A REIT is a powerful investment that is part of many strong portfolios. A REIT is even more attractive if you can hold the investment in either a TFSA account (Canada) or Roth IRA account (United States).
Let’s take a look at what a REIT is, and what makes it an attractive investment.
What is a REIT?
So what exactly does a “REIT” stand for? A REIT is short for “Real Estate Investment Trust”. This is usually a company that owns income-generating real estate properties, and the REIT trades just like a stock on the markets.
In order to qualify as a real estate investment trust (REIT), the company must distribute at least 90% of its taxable income to shareholders. This is a great rule as it ensures that the company can’t hoard cash, and that investors are getting the proper return on their money.

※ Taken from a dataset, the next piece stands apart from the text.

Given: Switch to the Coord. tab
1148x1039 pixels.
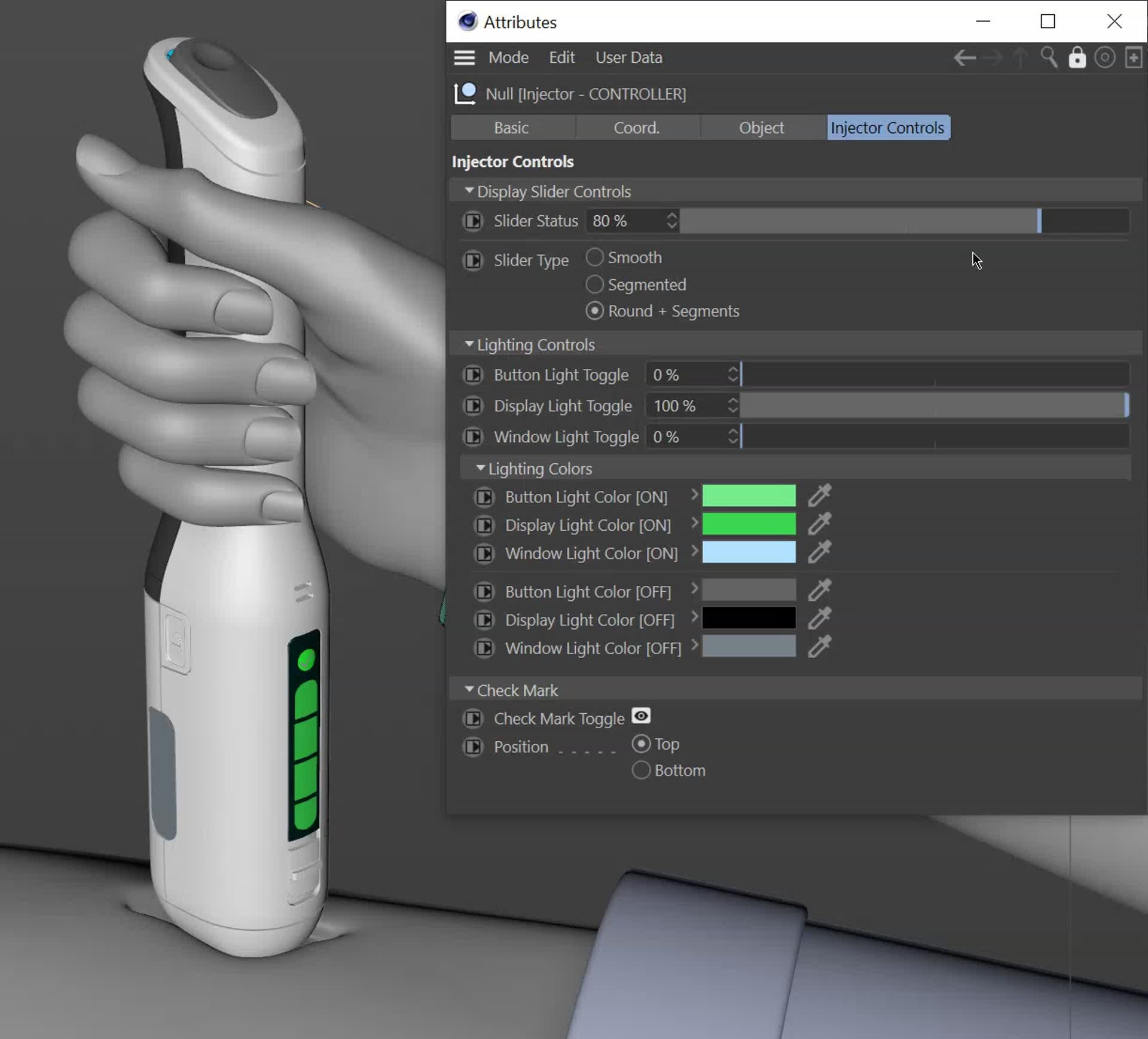Looking at the screenshot, I should coord(637,127).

Here are some key features of a REIT:
1. The vast majority of REIT’s are traded exactly like stocks. This makes them very easy to buy and sell – unlike owning actual properties which can take months to buy/sell.
2. There are a ton of sub-sectors that REIT’s can invest in. These can include rental apartment buildings, retail spaces, office buildings, medical centers, and warehouses just to name a few.

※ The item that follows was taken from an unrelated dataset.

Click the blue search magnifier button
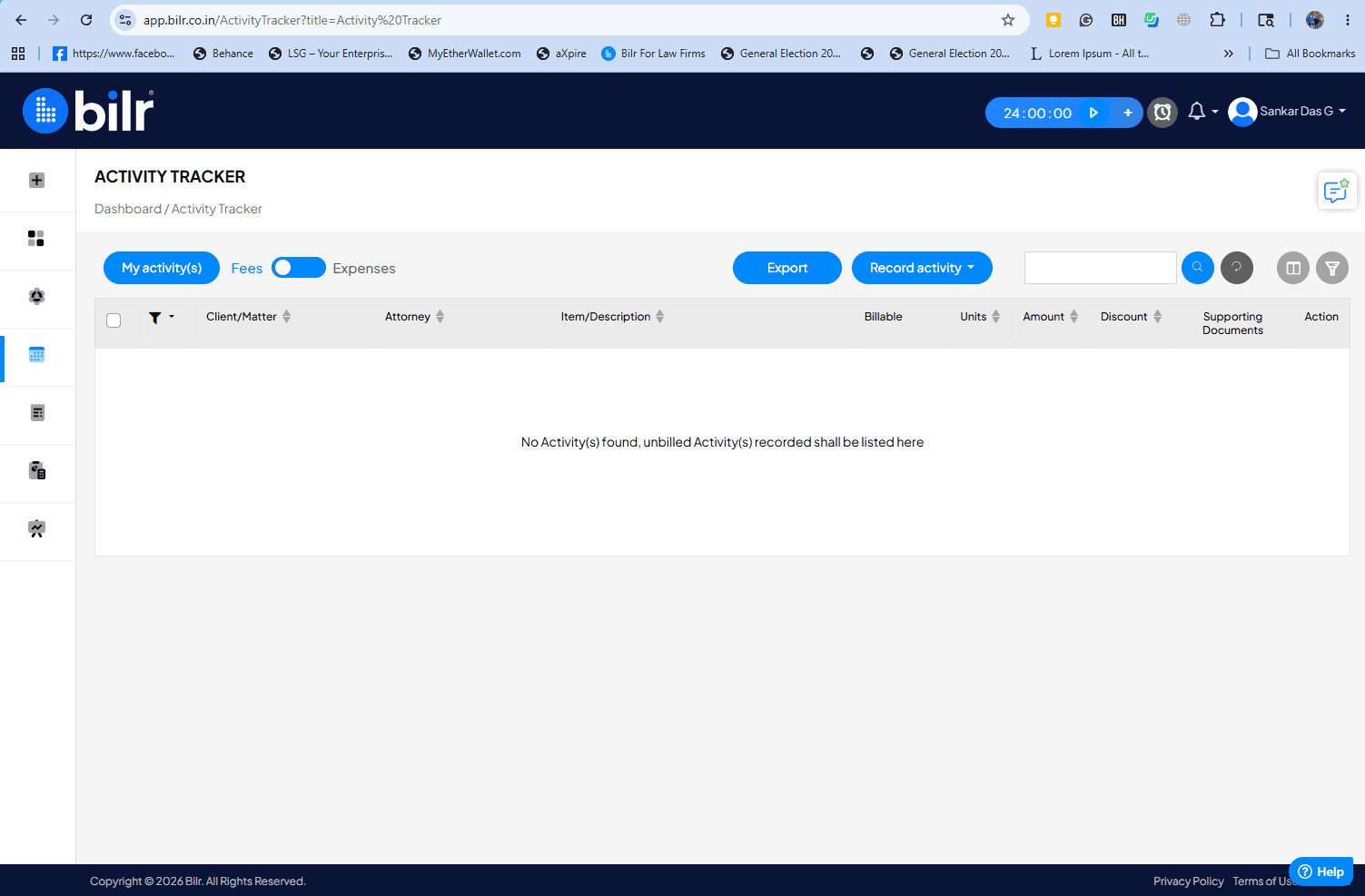The width and height of the screenshot is (1365, 896). (x=1197, y=268)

3. If you don’t have enough money to buy investment properties, then a REIT is a great way to get into the real estate market.
4. Most REIT’s pay a monthly distribution. This is technically different than a dividend, and will receive different tax treatments. Depending on the REIT, the distributions might be counted as normal income, capital gain, or a return on capital. Don’t get scared by this though. At the end of the year, your investment brokerage will send you a tax slip, and all you have to do is fill out your taxes with the information on the slip.
5. If you’re able to buy REIT’s in a TFSA (Canada) or Roth IRA (USA), then you will pay zero tax on the distributions if the REIT is based in your own country. If you’re an American buying a Canadian REIT or vice-versa, then there may be a withholding tax.
How to buy REIT’s?
You can buy and sell individual REIT’s directly on the exchanges. The process is exactly the same as if you were buying some shares of Apple or Netflix.
There are also REIT ETF’s and mutual funds that bundle a bunch of individual REIT’s together – much like normal stock ETF’s and mutual funds. These can also be bought on the same exchanges.
If you have enough money and have found a good REIT, then we would suggest buying enough shares and automatically reinvesting the distributions so that you can get at least one more share of the REIT each distribution cycle. This will allow you to compound your growth.
Should you buy REIT’s?
A solid REIT is a good addition to many portfolios as it produces a relatively stable income stream that can be tax-free if you can hold it in a TFSA or Roth IRA. It is also a great way to get exposure to real estate investment without having to put up a big down payment in order to buy your own property.
If you’re on the fence about being a landlord, then investing in a rental apartment REIT can be a good alternative. You’ll likely make less money when compared with running your own rental as you don’t have the benefit of leveraging your money, but you also won’t have tenants calling you in the middle of the night complaining about a broken air conditioner.
If you are already heavily exposed to the real estate market, then buying REIT’s may not be the best choice for you as you would likely want to diversify a bit.
One last thing to keep in mind is that REIT’s are not typically going to have huge movements in the price since the companies pay out over 90% of their taxable profits as distributions. Of course, there are exceptions like the 2008 financial crisis or the 2020 COVID-19 crisis where REIT prices got crushed and then rebounded.